Merci Pédro pour l'aide-mémoire
Pour compléter les remarques de YetAnotherYves, quelques éléments un peu en vrac, tirés de divers livres.
Tout d'abord, il faut noter que les animaux du bestiaire roman ne sont pas présents seulement dans les sculptures à destination religieuse, mais aussi sur d'autres supports (peinture, arts décoratifs) et dans des oeuvres profanes (peu nous sont conservées, mais on peut citer la bordure de la tapisserie de Bayeux, quand même.). Quelques éléments sur les bestiaires dans des livres :
http://expositions.bnf.fr/bestiaire/index.htmDans la Bible, les relations sont étroites entre l'homme et l'animal : dans la Genèse, c'est, par exemple, l'homme qui nomme tous les animaux, dans ce qui est, en quelque sorte, un acte de seconde création. Dieu lui donne également le pouvoir sur les animaux. J. Le Goff explique ainsi : "Pour l'homme médiéval, l'animal est en quelque sorte une créature commune de Dieu et de lui-même, ce qui confère à sa relation avec l'animal une espère de caractère religieux et même sacré, un caractère allant bien au-delà du pittoresque des représentations animalières". (
Un Moyen-Âge en image, Hazan, 2000, p. 182).

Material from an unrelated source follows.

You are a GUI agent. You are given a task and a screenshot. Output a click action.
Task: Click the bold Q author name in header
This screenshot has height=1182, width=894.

De manière générale, je vous recommande le passage sur l'animal dans ce bouquin, qui s'appuie en partie sur Jacques Voisenet. Un petit résumé à grand traits
- l'intérêt porté aux monstres vient en partie d'une étymologie fantaisiste qui rapproche [i]monstrum de
monstrare, montrer, et même démontrer. Le monstre est un miroir qui, par contraste, fait ressortir les caractères de l'humanité.
- le monde animal est un univers symbolique, que l'on retrouve dans les fables notamment. L'animal est un moyen de connaissance (cf. le traité scientifique et théologique
De animalibus d'Albert le Grand) et un outil pédagogique, notamment à travers les
exempla.
- Les animaux sont généralement classés en deux catégories, les bons et les mauvais, mais tous restent polysémique, comme le sont les couleurs. Pour ce qui concerne la symbolique précise de certains animaux, il faut se référer aux ouvrages de M. Pastoureau et à ceux de ses élèves. La présence d'un animal dans la Bible lui donne une valeur.

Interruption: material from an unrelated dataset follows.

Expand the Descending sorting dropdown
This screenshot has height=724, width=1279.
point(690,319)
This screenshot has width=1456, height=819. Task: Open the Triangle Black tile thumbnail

Concernant spécifiquement le bouc chevauché, dont on trouve un exemplaire à l'abbatiale Saint-Pierre de Mozac (XIIe s.) (
Une image ici), son symbolisme est polysémique : il est à la fois un animal de sacrifice dans la Bible ("bouc émissaire), mais aussi, dans la tradition antique, lié à la luxure et à l'érotisme. Le diable peut-être représenté avec les attributs d'un bouc (cornes, pattes). Son chevauchement peut donc être positif, lorsque c'est un chasseur, mais aussi négatif (chevauchées maléfiques, ou chevauchées des sorcières à la fin du Moyen-Âge)
Les sources d'inspiration pour les représentations monstrueuses sont nombreuses. J'avoue être un peu sèche pour les influences celtes ou scandinaves, mais beaucoup proviennent également des textiles de luxe islamiques ou byzantins, qui voyageaient beaucoup vers l'Occident (beaucoup entourent des reliques). L'expo France romane du Louvre avait ainsi mis en parallèle des représentations d'éléphants ou de senmurv (un monstre spécifiquement iranien, avec une queue de paon, des griffes et une gueule de lion) avec des textiles islamiques, de manière plutôt convaincante.
La représentation de monstres et d'animaux dans une Eglise, si elle correspond donc bien à la mentalité religieuse romane, ne va pas sans opposition néanmoins, essentiellement dans les milieux monastiques. On connaît un célèbre texte de Bernard de Clairvaux, qui stigmatise ces représentations (comme tout art, d'ailleurs) comme ne servant qu'à distraire le moine :
Citer :
Et que signifient, dans les cloîtres, sous les yeux des frères lisant leur bréviaire, ces monstres ridicules, toute cette beauté informe, cette trop belle hideur, ces singes immondes, ces lions féroces, ces centaures, ces êtres à demi-humains, ces tigres tachetés, ces scènes de combat et de chasse ? On voit ici plusieurs corps pour une seule tête, ailleurs plusieurs têtes sur un même corps ; un quadrupère s'achève en queue de serpent, un poisson dresse une tête de quadrupède... De toute part une luxuriance de formes extraordinaires attire notre attention, nous nous prenons à aimer mieux lire sur le marbre plutôt qu'à méditer la loi de Dieu
(Cité dans De pierre, d'or et de feu
Il existe un vrai débat intellectuel, qui déborde du cadre de la querelle Cluny-Cîteaux dans le domaine de l'ornementation des églises, au XIIe s.